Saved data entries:
^^^^
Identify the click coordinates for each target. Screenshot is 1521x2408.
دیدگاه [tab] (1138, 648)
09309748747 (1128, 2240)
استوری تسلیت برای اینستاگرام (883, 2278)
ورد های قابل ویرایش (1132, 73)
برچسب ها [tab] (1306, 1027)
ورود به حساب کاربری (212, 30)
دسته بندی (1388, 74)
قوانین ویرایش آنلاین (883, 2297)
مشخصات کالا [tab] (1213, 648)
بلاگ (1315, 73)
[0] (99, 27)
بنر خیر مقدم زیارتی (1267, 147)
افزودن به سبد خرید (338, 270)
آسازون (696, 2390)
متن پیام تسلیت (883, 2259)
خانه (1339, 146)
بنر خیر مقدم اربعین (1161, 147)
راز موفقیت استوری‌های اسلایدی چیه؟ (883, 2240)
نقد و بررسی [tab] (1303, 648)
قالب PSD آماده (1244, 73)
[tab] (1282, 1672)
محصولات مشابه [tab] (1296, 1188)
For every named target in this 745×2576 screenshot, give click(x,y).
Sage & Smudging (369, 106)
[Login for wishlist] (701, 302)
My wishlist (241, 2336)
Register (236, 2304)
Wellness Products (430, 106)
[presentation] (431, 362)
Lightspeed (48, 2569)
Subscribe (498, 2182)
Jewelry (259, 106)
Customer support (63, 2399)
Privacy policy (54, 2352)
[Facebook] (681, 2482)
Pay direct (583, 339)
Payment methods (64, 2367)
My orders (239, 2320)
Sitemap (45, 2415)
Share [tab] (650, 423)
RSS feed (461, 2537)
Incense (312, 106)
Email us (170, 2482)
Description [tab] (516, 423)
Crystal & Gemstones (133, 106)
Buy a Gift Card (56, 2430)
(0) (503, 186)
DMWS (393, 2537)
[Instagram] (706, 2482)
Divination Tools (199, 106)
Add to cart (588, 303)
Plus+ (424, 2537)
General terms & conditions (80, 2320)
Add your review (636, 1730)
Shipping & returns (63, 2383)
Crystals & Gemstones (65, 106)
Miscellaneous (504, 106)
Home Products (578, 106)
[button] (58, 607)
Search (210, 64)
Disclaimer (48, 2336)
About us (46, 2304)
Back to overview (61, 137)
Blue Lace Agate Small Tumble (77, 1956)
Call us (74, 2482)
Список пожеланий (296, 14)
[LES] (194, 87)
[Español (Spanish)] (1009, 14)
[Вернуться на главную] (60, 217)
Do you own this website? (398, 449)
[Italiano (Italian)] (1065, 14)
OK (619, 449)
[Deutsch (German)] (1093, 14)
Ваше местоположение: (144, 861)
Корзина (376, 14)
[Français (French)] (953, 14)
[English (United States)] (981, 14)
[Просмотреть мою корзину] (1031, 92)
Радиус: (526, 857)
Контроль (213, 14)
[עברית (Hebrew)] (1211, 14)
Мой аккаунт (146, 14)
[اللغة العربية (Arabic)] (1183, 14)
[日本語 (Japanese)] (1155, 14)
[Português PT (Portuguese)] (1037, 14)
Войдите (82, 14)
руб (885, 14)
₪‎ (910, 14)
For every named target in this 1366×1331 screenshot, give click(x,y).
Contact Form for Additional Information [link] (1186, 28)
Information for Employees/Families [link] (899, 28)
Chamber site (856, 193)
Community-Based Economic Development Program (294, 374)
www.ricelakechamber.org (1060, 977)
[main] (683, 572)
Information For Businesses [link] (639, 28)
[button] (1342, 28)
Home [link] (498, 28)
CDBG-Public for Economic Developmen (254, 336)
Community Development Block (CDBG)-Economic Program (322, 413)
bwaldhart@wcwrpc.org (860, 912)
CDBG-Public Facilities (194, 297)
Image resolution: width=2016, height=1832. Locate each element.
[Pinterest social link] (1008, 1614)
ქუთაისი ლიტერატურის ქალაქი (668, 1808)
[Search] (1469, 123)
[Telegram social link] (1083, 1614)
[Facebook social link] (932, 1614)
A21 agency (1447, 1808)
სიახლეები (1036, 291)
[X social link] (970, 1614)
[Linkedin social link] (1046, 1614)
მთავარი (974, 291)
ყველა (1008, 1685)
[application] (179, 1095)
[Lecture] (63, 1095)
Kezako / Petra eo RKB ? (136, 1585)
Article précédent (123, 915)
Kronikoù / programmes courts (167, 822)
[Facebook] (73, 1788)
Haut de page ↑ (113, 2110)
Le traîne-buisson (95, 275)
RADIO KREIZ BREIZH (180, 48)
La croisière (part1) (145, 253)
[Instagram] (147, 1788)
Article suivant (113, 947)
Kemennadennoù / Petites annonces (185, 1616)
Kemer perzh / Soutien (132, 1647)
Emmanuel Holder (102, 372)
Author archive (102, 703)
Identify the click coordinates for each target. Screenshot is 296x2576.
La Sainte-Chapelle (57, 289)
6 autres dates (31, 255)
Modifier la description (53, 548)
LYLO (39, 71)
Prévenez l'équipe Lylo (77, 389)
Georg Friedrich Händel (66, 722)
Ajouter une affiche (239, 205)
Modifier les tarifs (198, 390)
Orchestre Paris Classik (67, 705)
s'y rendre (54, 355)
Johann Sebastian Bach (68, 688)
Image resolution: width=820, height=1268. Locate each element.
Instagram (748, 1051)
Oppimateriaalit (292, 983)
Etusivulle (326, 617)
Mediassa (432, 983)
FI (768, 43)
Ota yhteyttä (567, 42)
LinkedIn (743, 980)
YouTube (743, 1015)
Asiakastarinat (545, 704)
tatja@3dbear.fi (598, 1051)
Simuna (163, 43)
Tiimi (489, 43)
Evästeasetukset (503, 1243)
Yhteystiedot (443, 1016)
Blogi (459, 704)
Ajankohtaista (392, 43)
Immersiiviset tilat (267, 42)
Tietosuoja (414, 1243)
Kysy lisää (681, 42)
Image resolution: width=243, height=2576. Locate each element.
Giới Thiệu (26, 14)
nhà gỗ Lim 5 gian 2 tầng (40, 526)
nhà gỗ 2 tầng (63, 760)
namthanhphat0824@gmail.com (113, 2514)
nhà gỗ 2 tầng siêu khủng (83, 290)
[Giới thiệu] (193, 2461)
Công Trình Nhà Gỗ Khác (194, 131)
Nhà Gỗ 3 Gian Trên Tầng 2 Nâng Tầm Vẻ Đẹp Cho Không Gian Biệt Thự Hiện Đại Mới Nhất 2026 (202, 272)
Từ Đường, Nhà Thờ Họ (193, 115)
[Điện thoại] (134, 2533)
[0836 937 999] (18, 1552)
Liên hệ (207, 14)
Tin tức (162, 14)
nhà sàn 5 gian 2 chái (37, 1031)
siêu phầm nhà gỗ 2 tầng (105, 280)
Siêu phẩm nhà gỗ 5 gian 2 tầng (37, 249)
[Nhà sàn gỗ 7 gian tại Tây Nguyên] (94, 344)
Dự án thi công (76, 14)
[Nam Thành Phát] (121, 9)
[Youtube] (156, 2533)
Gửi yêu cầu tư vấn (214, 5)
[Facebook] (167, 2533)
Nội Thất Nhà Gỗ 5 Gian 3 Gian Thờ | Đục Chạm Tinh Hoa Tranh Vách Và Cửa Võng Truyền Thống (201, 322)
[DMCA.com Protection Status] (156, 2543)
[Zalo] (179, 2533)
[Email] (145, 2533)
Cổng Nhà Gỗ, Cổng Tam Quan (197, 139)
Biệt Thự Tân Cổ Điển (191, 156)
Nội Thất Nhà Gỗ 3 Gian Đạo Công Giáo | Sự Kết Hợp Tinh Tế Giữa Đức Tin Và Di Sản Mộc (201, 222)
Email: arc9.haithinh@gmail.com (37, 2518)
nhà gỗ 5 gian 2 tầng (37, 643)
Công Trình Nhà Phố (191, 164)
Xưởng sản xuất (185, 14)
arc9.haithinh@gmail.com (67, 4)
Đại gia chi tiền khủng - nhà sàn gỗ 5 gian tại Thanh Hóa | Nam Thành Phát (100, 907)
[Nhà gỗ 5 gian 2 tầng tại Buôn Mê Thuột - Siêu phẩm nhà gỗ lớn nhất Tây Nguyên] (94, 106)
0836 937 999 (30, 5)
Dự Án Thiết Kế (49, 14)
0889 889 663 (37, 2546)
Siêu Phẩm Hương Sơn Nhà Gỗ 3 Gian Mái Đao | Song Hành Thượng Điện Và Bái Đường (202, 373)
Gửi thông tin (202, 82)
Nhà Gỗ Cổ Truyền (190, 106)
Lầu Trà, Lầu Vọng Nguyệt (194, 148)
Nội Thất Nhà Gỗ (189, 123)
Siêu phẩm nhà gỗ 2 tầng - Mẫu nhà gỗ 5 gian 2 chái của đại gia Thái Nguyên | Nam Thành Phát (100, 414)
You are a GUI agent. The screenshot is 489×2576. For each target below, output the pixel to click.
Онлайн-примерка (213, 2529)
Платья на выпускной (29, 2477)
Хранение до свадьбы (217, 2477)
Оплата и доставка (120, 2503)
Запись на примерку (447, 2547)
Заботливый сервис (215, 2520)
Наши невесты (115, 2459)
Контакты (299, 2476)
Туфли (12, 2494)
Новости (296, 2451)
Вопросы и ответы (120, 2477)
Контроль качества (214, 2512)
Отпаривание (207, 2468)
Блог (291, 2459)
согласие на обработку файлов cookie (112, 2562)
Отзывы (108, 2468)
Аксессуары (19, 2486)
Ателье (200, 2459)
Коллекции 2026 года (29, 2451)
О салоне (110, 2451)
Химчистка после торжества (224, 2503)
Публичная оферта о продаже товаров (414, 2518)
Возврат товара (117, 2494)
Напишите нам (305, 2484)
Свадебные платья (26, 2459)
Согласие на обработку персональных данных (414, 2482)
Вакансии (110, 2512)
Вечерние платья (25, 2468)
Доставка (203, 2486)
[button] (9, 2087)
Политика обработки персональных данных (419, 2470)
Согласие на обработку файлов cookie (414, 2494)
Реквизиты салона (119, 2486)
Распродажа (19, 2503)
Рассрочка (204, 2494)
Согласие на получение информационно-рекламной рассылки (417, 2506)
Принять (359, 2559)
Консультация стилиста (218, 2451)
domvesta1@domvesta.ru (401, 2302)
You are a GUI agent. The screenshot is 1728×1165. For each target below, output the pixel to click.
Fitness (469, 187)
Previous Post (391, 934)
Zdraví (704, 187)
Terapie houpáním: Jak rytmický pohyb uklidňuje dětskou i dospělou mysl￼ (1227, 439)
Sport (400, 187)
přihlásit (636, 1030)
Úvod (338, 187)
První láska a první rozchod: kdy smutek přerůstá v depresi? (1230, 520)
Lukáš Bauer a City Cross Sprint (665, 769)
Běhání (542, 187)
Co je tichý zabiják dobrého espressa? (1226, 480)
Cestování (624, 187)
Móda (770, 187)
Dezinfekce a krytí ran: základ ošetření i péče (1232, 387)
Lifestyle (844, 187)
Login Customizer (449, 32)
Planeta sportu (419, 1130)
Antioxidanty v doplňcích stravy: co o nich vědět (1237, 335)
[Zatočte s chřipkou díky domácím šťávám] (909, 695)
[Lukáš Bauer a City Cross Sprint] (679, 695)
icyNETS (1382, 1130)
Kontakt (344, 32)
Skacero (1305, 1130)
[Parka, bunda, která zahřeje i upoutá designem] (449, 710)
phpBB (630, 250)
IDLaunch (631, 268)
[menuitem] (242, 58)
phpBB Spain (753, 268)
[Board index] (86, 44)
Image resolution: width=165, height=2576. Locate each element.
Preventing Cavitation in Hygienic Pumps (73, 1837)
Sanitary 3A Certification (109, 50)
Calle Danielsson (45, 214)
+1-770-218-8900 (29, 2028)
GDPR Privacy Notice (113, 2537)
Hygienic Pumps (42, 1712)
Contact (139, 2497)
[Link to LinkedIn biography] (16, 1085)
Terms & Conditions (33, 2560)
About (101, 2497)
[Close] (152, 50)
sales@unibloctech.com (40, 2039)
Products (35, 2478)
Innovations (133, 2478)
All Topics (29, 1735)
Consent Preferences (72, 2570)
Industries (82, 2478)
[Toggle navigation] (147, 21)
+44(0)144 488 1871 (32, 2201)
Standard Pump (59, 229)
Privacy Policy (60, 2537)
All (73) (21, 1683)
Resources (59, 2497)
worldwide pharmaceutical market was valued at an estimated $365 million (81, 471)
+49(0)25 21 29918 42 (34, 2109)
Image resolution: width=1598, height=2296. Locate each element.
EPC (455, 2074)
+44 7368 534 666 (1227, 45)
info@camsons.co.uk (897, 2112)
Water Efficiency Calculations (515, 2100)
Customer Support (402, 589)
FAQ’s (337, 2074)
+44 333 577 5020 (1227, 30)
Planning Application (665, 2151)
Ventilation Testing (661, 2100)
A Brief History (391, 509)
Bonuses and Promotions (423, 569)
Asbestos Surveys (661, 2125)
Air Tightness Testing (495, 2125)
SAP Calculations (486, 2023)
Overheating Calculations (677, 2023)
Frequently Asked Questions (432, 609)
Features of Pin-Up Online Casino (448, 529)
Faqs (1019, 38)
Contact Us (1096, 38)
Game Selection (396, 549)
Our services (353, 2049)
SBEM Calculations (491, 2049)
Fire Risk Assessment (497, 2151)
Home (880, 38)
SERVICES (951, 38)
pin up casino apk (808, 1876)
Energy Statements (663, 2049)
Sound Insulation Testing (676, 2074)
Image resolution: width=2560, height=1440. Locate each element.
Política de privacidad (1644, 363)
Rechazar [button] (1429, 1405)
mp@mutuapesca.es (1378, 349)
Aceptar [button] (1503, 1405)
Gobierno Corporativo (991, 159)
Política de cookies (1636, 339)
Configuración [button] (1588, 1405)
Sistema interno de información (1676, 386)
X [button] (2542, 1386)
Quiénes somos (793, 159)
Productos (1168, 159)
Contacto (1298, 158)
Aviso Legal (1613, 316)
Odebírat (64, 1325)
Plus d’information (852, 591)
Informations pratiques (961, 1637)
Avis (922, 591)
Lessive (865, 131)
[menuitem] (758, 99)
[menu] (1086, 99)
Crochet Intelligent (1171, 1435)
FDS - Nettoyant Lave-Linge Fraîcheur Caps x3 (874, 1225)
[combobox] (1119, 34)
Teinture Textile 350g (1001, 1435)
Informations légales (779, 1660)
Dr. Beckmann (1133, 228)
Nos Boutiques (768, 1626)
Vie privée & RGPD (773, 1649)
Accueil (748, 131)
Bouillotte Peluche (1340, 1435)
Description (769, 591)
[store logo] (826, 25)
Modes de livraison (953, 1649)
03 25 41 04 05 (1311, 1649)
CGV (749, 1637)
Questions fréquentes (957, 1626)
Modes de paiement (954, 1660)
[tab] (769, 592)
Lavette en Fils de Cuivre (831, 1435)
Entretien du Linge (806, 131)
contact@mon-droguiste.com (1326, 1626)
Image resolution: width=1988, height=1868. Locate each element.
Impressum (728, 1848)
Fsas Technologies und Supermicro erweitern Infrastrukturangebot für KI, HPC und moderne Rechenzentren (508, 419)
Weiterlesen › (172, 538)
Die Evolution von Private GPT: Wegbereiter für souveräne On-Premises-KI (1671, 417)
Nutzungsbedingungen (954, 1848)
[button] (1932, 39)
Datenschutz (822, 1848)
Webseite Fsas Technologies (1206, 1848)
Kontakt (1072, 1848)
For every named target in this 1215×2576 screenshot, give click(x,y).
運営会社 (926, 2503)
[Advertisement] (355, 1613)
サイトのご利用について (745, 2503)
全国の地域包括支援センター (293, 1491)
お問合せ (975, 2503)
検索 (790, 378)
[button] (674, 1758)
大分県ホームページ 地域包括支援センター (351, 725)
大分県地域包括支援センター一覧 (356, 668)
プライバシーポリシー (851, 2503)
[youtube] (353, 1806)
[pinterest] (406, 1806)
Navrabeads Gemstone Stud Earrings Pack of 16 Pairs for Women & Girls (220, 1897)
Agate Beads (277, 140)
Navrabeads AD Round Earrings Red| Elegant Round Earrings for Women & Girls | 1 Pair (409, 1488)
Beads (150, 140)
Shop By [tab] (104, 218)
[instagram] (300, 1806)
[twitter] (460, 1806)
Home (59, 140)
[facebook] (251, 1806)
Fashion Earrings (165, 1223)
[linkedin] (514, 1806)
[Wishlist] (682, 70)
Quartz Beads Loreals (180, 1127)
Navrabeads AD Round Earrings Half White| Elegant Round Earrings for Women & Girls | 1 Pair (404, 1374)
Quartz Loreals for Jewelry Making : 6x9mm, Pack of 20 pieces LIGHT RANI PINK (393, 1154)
^^^^
_Aim of the exercise_. Of the entries above, transcribe exactly those lines that fall between the line containing "[Вернуться на главную] (60, 217)" and the line containing "Home [link] (498, 28)", together with those two lines.

_Problem solution_.
[Вернуться на главную] (60, 217)
Do you own this website? (398, 449)
[Italiano (Italian)] (1065, 14)
OK (619, 449)
[Deutsch (German)] (1093, 14)
Ваше местоположение: (144, 861)
Корзина (376, 14)
[Français (French)] (953, 14)
[English (United States)] (981, 14)
[Просмотреть мою корзину] (1031, 92)
Радиус: (526, 857)
Контроль (213, 14)
[עברית (Hebrew)] (1211, 14)
Мой аккаунт (146, 14)
[اللغة العربية (Arabic)] (1183, 14)
[日本語 (Japanese)] (1155, 14)
[Português PT (Portuguese)] (1037, 14)
Войдите (82, 14)
руб (885, 14)
₪‎ (910, 14)
For every named target in this 1366×1331 screenshot, give click(x,y).
Contact Form for Additional Information [link] (1186, 28)
Information for Employees/Families [link] (899, 28)
Chamber site (856, 193)
Community-Based Economic Development Program (294, 374)
www.ricelakechamber.org (1060, 977)
[main] (683, 572)
Information For Businesses [link] (639, 28)
[button] (1342, 28)
Home [link] (498, 28)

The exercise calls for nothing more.